CPython uses a hierarchical memory management system optimized for the allocation patterns of typical Python programs.

Python Memory Management

PyMalloc Memory Pools

8B
45/64 blocks
int, bool
16B
32/64 blocks
float
24B
28/64 blocks
small str
32B
20/64 blocks
tuple
40B
15/64 blocks
small list
48B
10/64 blocks
small dict
64B
8/64 blocks
object
128B
4/32 blocks
medium str
256B
2/16 blocks
large list
512B
1/8 blocks
large dict

Simulate Allocation

Memory Optimization Tips

  • • Use `__slots__` to reduce memory overhead for classes
  • • Reuse objects when possible (especially small integers and strings)
  • • Use generators for large datasets to avoid loading everything into memory
  • • Profile memory usage with tools like memory_profiler or tracemalloc

Memory Management Layers

1. System Allocator

  • Used for large objects (greater than 512 bytes)
  • Direct calls to system malloc()/free()
  • No Python-specific optimizations

2. PyMalloc (Object Allocator)

  • Handles small objects (less than 512 bytes)
  • Reduces fragmentation
  • Faster than system malloc for small allocations

3. Object-Specific Allocators

  • Specialized allocators for ints, lists, dicts
  • Free lists for common types
  • Object pools for frequently created/destroyed objects

PyMalloc Architecture

Memory Hierarchy

Arena (256 KB)
├── Pool 1 (4 KB) - 8-byte blocks
├── Pool 2 (4 KB) - 16-byte blocks
├── Pool 3 (4 KB) - 24-byte blocks
└── ... up to 512-byte blocks

Allocation Strategy

# Small allocation (<= 512 bytes)
def allocate_small(size):
    size_class = round_up_to_multiple_of_8(size)
    pool = find_pool_for_size_class(size_class)
    if pool.has_free_block():
        return pool.allocate_block()
    else:
        return create_new_pool(size_class).allocate_block()

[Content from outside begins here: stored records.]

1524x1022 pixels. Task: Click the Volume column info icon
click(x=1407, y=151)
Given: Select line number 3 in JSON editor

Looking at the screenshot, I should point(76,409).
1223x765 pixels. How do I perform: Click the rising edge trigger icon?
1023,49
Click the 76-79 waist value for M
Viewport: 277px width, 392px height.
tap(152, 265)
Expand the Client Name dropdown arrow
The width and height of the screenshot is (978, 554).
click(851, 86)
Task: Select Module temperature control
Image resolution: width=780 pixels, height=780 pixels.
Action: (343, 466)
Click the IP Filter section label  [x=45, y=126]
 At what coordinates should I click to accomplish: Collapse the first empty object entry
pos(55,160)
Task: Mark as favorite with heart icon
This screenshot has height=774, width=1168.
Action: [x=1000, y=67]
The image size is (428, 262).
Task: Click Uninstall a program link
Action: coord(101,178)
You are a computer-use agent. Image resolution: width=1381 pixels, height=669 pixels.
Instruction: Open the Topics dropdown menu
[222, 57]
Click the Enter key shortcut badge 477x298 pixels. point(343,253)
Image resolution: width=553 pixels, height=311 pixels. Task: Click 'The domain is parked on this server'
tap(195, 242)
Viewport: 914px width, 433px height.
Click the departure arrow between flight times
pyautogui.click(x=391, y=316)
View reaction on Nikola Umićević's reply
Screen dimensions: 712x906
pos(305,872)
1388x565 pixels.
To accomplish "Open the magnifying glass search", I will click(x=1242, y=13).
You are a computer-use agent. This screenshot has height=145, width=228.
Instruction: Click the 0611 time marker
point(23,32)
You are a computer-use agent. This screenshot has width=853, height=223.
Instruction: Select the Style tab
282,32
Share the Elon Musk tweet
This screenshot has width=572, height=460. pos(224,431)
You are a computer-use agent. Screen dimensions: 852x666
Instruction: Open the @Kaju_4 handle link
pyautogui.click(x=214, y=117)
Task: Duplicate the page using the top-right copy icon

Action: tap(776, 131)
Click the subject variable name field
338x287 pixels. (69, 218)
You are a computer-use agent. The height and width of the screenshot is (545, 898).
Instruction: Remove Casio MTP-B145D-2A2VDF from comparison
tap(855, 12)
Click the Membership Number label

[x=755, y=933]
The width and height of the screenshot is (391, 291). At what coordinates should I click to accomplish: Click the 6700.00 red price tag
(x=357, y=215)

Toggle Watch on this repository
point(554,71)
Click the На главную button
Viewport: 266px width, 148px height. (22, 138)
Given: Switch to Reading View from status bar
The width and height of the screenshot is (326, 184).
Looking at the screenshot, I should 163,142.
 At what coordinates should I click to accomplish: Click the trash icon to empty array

# Large allocation (> 512 bytes)
def allocate_large(size):
    return system_malloc(size)

Reference Counting

How It Works

Every Python object has a reference count:

import sys

a = []           # refcount = 1
b = a            # refcount = 2
c = [a, a]       # refcount = 4
del b            # refcount = 3
c = None         # refcount = 1
del a            # refcount = 0 → object freed

Checking Reference Counts

import sys

obj = "hello"
print(sys.getrefcount(obj))  # Shows count + 1 (temporary ref)

# Reference count changes
x = [1, 2, 3]
print(sys.getrefcount(x))  # 2 (x + temporary)

y = x
print(sys.getrefcount(x))  # 3 (x + y + temporary)

container = [x, x, x]
print(sys.getrefcount(x))  # 6 (x + y + 3 in container + temporary)

Object Caching

Small Integer Cache

# Integers from -5 to 256 are cached
a = 256
b = 256
print(a is b)  # True - same object

c = 257
d = 257
print(c is d)  # False - different objects

# Force same object with sys.intern equivalent behavior
import sys
e = 100
f = 100
print(e is f)  # True - cached

String Interning

# Short strings are often interned
a = "hello"
b = "hello"
print(a is b)  # True - interned

# Longer strings may not be
c = "hello world this is a long string"
d = "hello world this is a long string"
print(c is d)  # May be False

# Force interning
import sys
e = sys.intern("long string to intern")
f = sys.intern("long string to intern")
print(e is f)  # True - forced interning

Free Lists

CPython maintains free lists for common types:

# Lists reuse memory
lists = []
for i in range(1000):
    lists.append([1, 2, 3])

# Delete all - memory goes to free list
del lists

# New lists reuse the freed memory
new_lists = []
for i in range(1000):
    new_lists.append([4, 5, 6])  # Faster allocation

Memory Profiling

Using tracemalloc

import tracemalloc

# Start tracing
tracemalloc.start()

# Your code here
data = [i for i in range(1000000)]

# Get current memory usage
current, peak = tracemalloc.get_traced_memory()
print(f"Current: {current / 1024 / 1024:.1f} MB")
print(f"Peak: {peak / 1024 / 1024:.1f} MB")

# Get top memory users
snapshot = tracemalloc.take_snapshot()
top_stats = snapshot.statistics('lineno')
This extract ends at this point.